Aujourd’hui encore, je suis coincée dans ce post-bouleversement.
Trois. ans et demi.

Au début de la perte, je théorisais l’idée que le changement me déposerait quelque part, dans un paysage différent, nouveau et créateur d’opportunité si je savais les voir.
C’était assez excitant, je me voyais à l’aube d’une nouvelle aventure de vie que je suivrais en temps réel – j’étais aussi enceinte de pas mal de mois et hormonalement complètement disjonctée.
J’avais appelé ce mouvement la Vague : l’arrêt brutal, la perte de contrôle puis la survenue d’un nouveau paysage.
Mais je suis toujours roulée par le mouvement circulaire et engloutissant de cette fameuse Vague qui ne me dépose nulle part.
Pas de nouveau paysage à l’horizon.

A la suite de la perte de mon entreprise et de tout ce que j’avais construit professionnellement et qui contribuait à me tenir debout, j’ai reçu beaucoup de messages de soutien, de gens plus ou moins proches, parfois inconnus (je tenais un journal dont je publiais une partie sur Facebook).
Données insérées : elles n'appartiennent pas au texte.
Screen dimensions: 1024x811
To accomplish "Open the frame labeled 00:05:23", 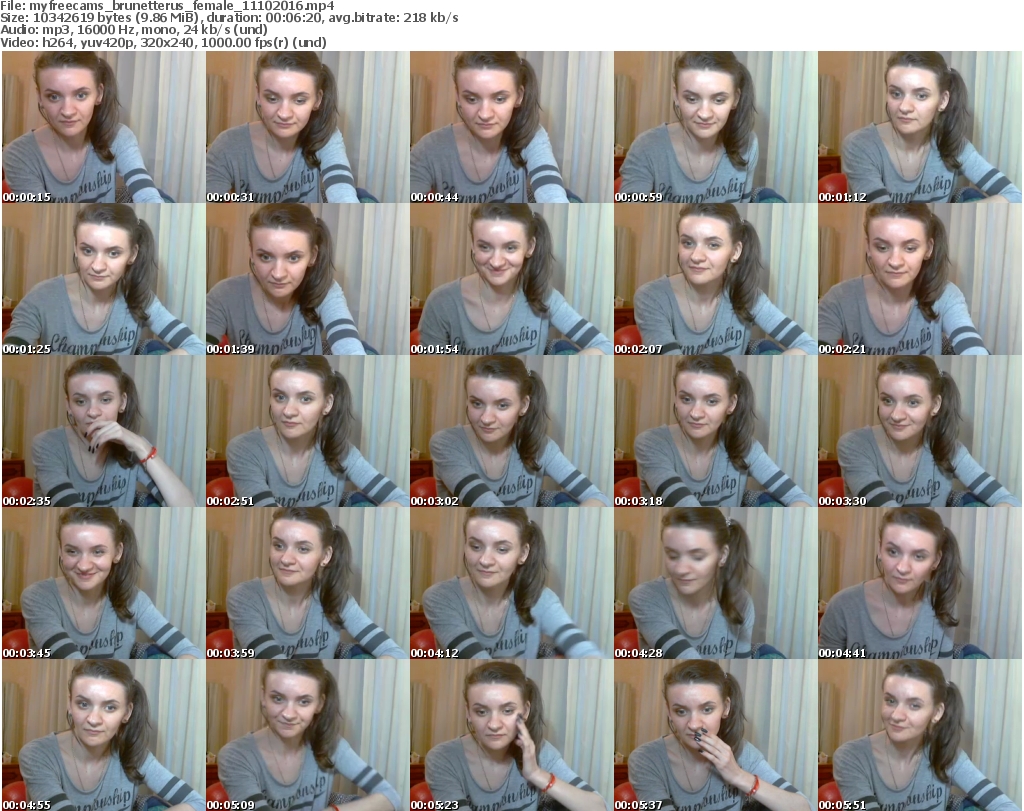I will point(511,734).
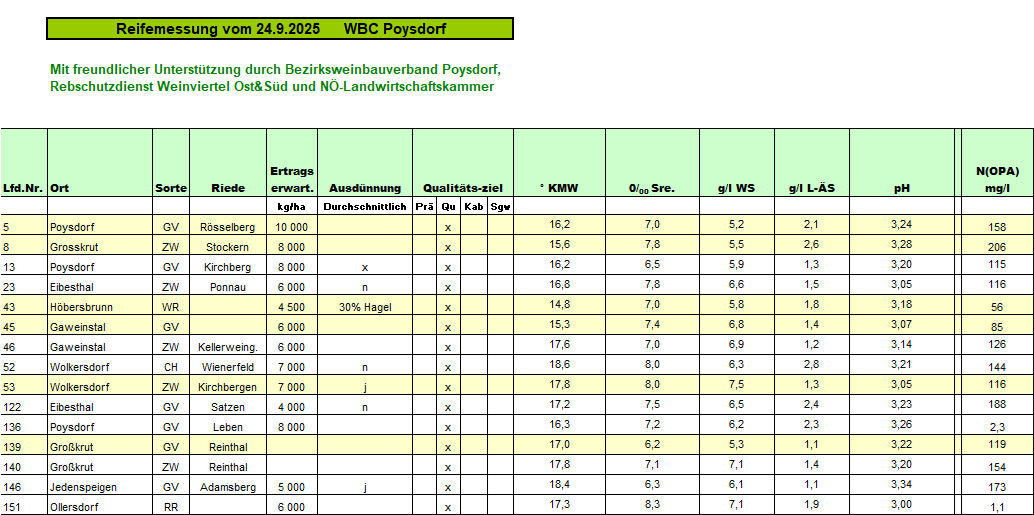Viewport: 1034px width, 515px height.
Task: Select the 'Ollersdorf' location cell
Action: click(x=74, y=507)
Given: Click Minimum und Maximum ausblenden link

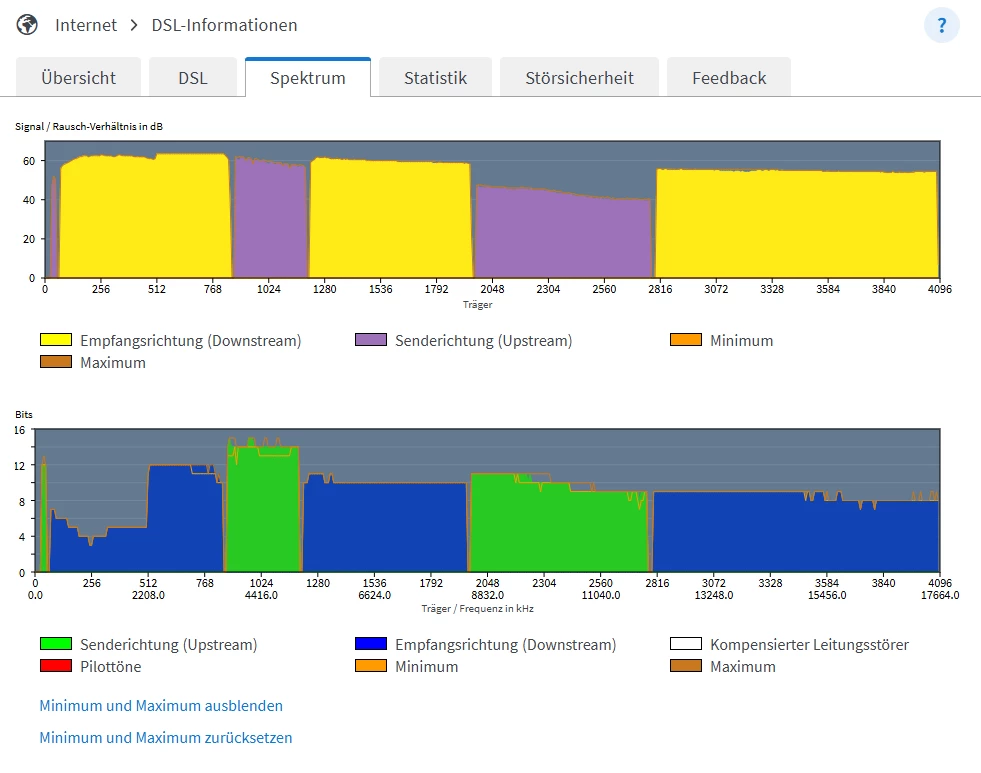Looking at the screenshot, I should [x=161, y=706].
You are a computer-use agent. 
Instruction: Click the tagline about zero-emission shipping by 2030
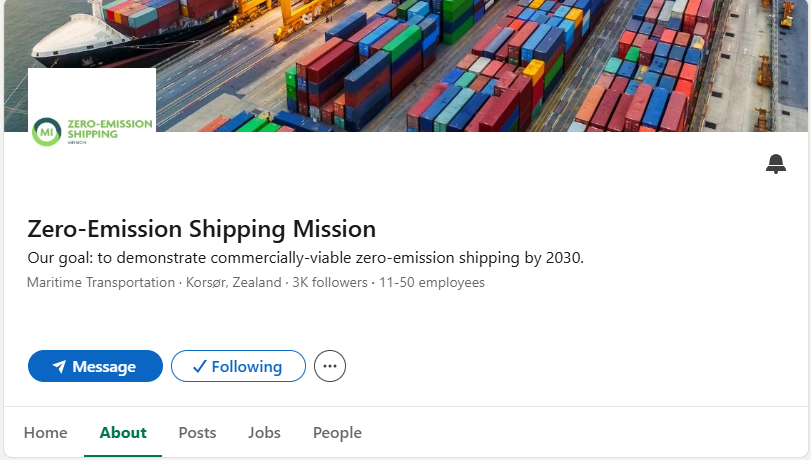305,258
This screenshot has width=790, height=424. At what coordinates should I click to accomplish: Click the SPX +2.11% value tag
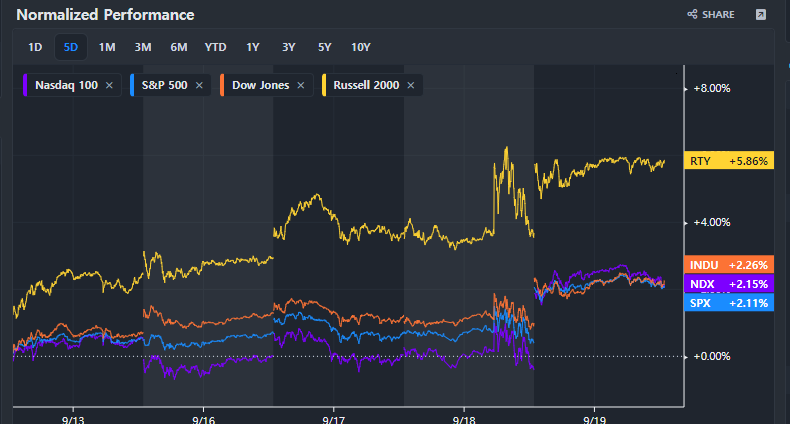(728, 302)
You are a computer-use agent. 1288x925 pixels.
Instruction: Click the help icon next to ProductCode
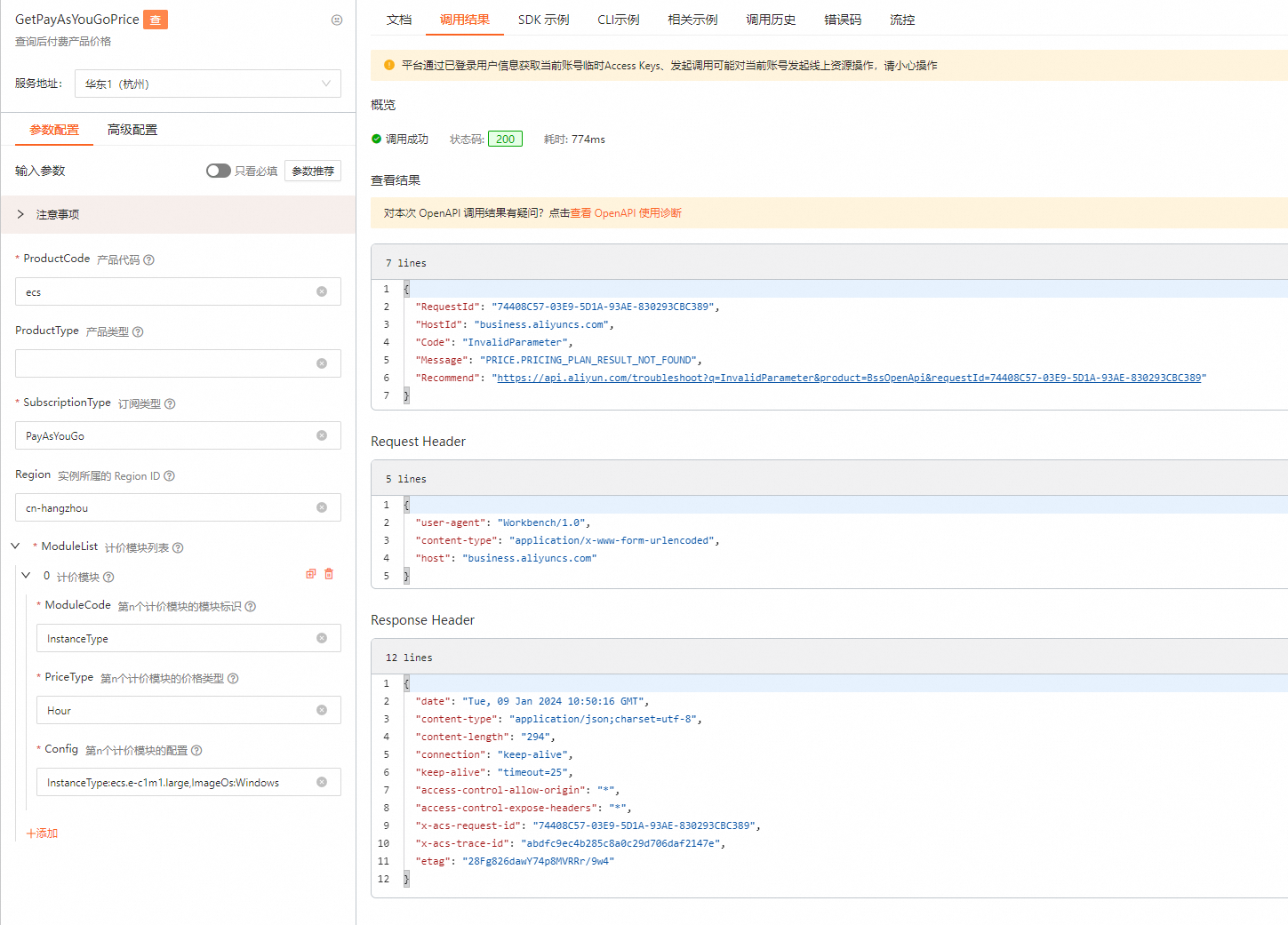149,260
J’ai d’abord été très touchée par ces messages : tu es courageuse, tu es une femme forte, énergique, solaire même, tu vas t’en sortir, tu as les ressources, ne t’inquiète pas, tu vas rebondir, ça va aller… Des histoires de phénix.
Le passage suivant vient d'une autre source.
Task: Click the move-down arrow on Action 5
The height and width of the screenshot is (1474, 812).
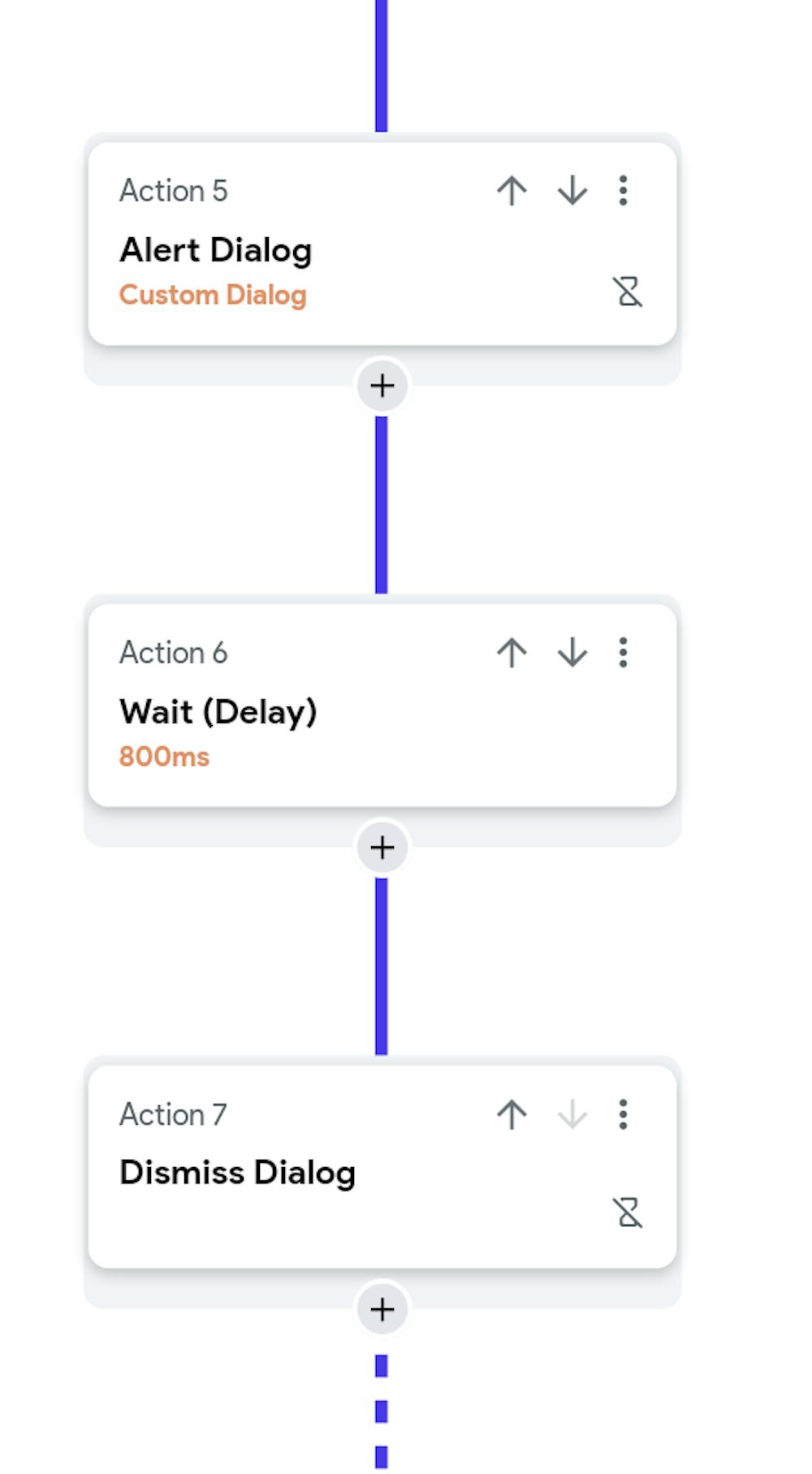Action: coord(572,191)
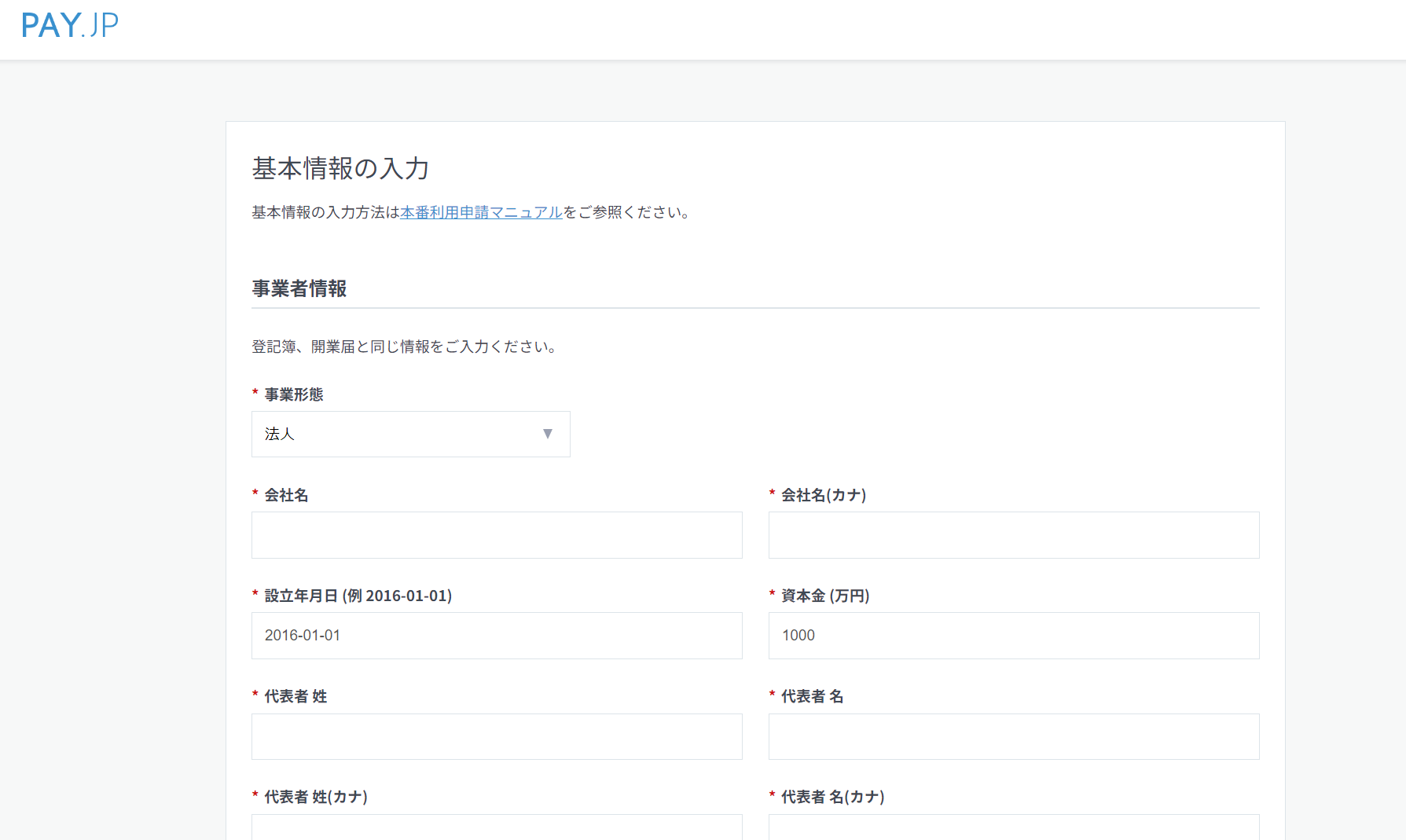Click the 設立年月日 (例 2016-01-01) label
Image resolution: width=1406 pixels, height=840 pixels.
tap(358, 596)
Au début les mots me réconfortaient, puis ils ont commencé à me peser.
Je n’ai pas rebondi.
Je suis restée coincée.
L’injonction positiviste à la résilience a fini par devenir tellement insupportable que j’ai cessé de donner de mes nouvelles.
Le traumatisme s’est installé en moi durablement et je n’ai pas eu d’autre choix que de le prendre en colocation, essayer de le déloger à tout prix m’épuisait. C’est un colocataire fort encombrant.
Ce qui ne m’a pas tuée ne m’as donc pas rendue plus forte, ça m’a rendu différente.
Ce que j’ai perdu en lignes de CV, en décrochage professionnel, voire en désintérêt complet pour le travail – note pour plus tard : ne pas montrer ces lignes à mon conseiller Pole Emploi – je l’ai gagné en humanité.
Alors évidemment l’humanité c’est pas hyper vendeur ces temps-ci.
Ce que j’ai perdu en énergie productive, je l’ai gagné en recul, en réflexion, en empathie, toutes sortes de qualités qui ne sont pas vraiment efficaces pour me refaire un profil LinkedIn.
Descartes dit que le meilleur moyen de sortir d’une forêt est de marcher tout droit sans se poser de question. Je dois être au fin fond de l’Amazonie d’avant les années 80, je marche tout droit, je ne fais pas abstraction de forêt, je la contemple et j’y apprends de nouvelles formes tous les jours.
J’ai repris des études de philosophie, je dessine, j’écris – encore des activités assez peu efficaces en terme de retour sur investissement.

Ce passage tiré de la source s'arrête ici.